** PROBLEM **
Transcribe the records verbatim, images excluded.

** EXTRACTED DATA **
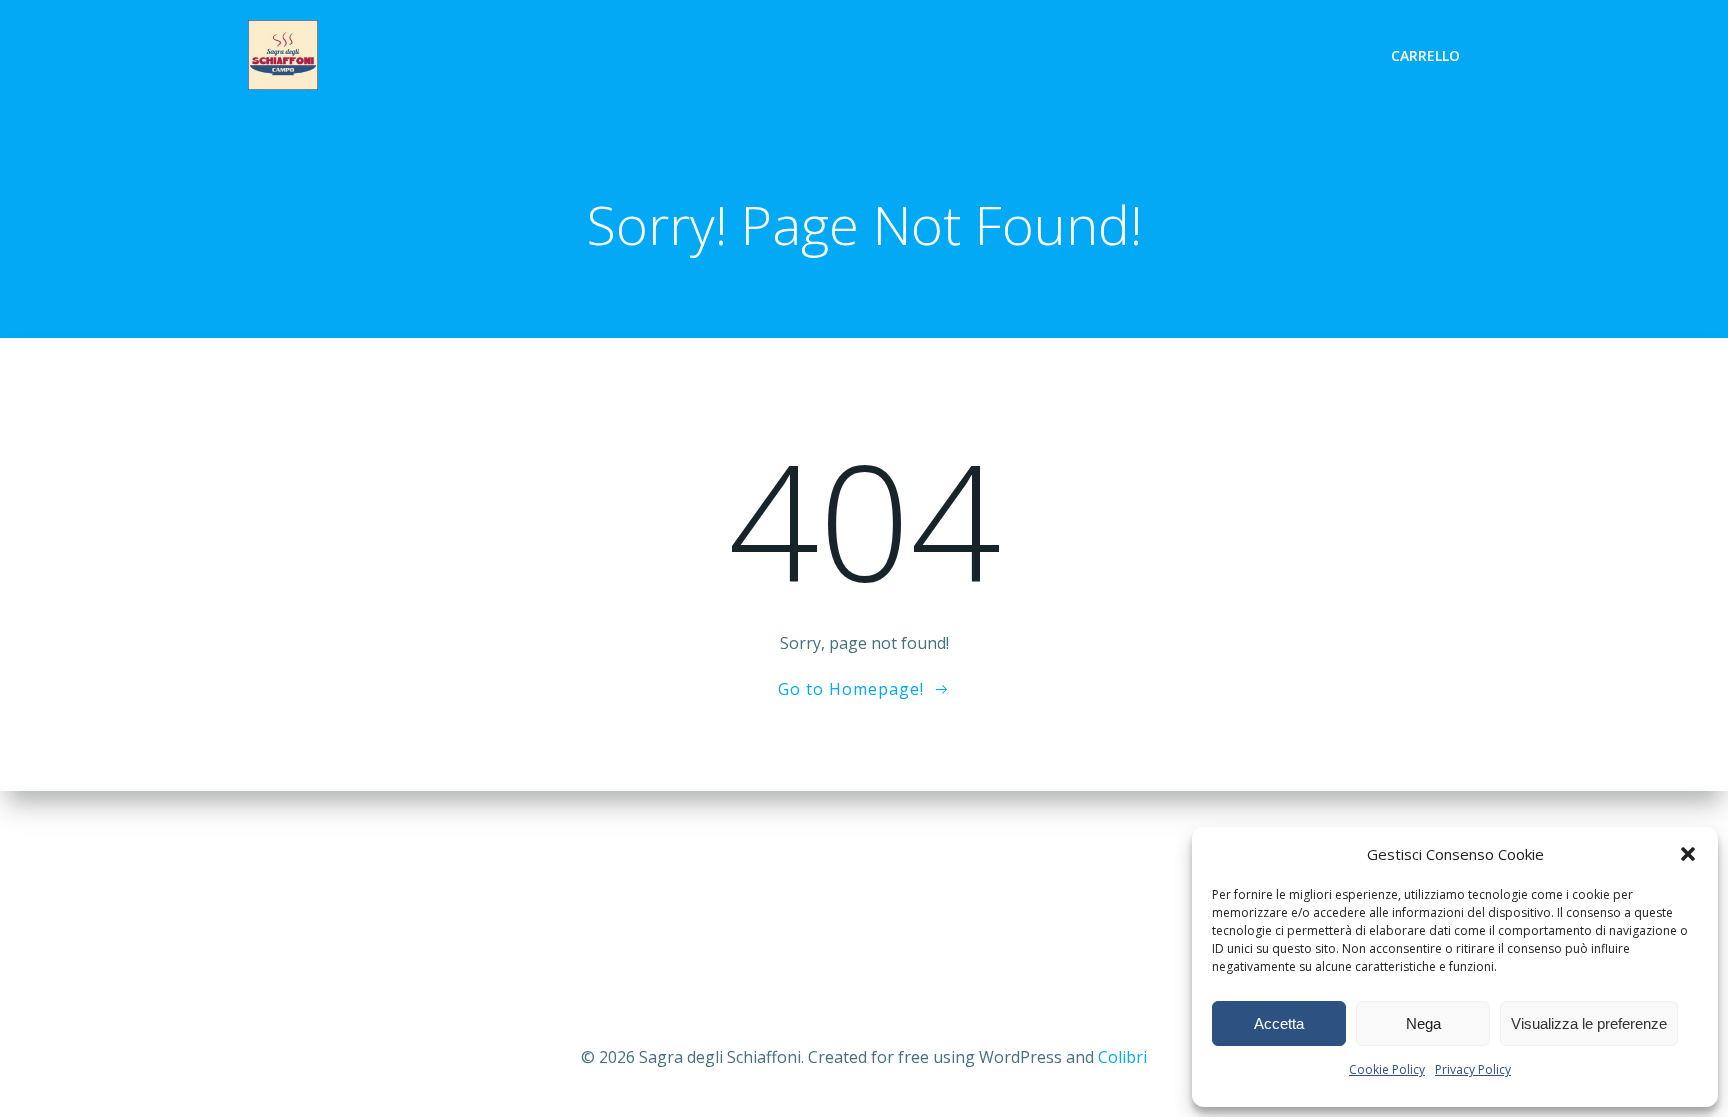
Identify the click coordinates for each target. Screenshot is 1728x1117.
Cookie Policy (1387, 1069)
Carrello (1425, 55)
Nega (1423, 1023)
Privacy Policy (1473, 1069)
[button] (1688, 854)
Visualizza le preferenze (1589, 1023)
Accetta (1279, 1023)
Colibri (1122, 1057)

** YOUR RESPONSE **
Identify the click coordinates for each target. Screenshot is 1728x1117.
Cookie Policy (1387, 1069)
Carrello (1425, 55)
Nega (1423, 1023)
Privacy Policy (1473, 1069)
[button] (1688, 854)
Visualizza le preferenze (1589, 1023)
Accetta (1279, 1023)
Colibri (1122, 1057)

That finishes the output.